El llamamiento a la conciencia, por otra parte, es en extremo peligroso. Fue justamente la herejía de Lutero: apelación a la conciencia individual, lectura libre de la Escritura, supresión del rito de la confesión y de las indulgencias. Su herejía llegó a consolidarse en protestantismo como protesta frente a acuerdos de una Dieta imperial (fracaso de Carlos V) y como objeción de conciencia frente al catolicismo pontificio (fracaso del Concilio de Trento). Las conciencias, o están muy bien administradas o se van por los cerros del luteranismo o, peor aún, los de la Ilustración. Parece mentira que una Iglesia con veinte siglos de historia, y ahora encima gobernada por un sabio teólogo, no haya aprendido nada desde Lutero y Galileo.

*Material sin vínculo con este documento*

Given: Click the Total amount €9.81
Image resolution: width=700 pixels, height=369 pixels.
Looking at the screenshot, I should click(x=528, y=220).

Así que son imprevisibles los efectos del llamamiento de obispos españoles a los parlamentarios, jueces y alcaldes a la objeción de conciencia para obstaculizar las bodas entre personas de igual sexo. En primer lugar, la objeción de conciencia no es invento eclesiástico, sino civil, y la Iglesia ni está legitimada para apropiarse del invento ni sabe manejarlo: podría estallarle en las manos. La Iglesia no le admitió la objeción de conciencia a Bruno, ni a Galileo, ni ahora se la ha admitido a Ernesto Cardenal o a Hans Küng. Produce sonrojo que reclame respeto a la conciencia la institución que jamás respetó más conciencias que las dóciles suyas. El llamamiento episcopal puede volverse, pues, en bumerán contra el emisor. Cabe que la objeción de conciencia, al crear alarma en algunos católicos responsables, venga a despertar también una nueva conciencia frente a la Iglesia en forma de objeción protestante. No le quedó a Lutero otra salida: un evangelismo sin jerarquía y sin infierno, sin confesionario y sin indulgencias, sin imposición eclesiástica, donde cada cual administra como puede su conciencia, en medio de un mundo incierto, donde cada cual, también el obispo Martínez y el teólogo Ratzinger, se halla por igual expuesto a equivocarse.
Alfredo Fierro es doctor en Teología y catedrático de Psicología en la Universidad de Málaga.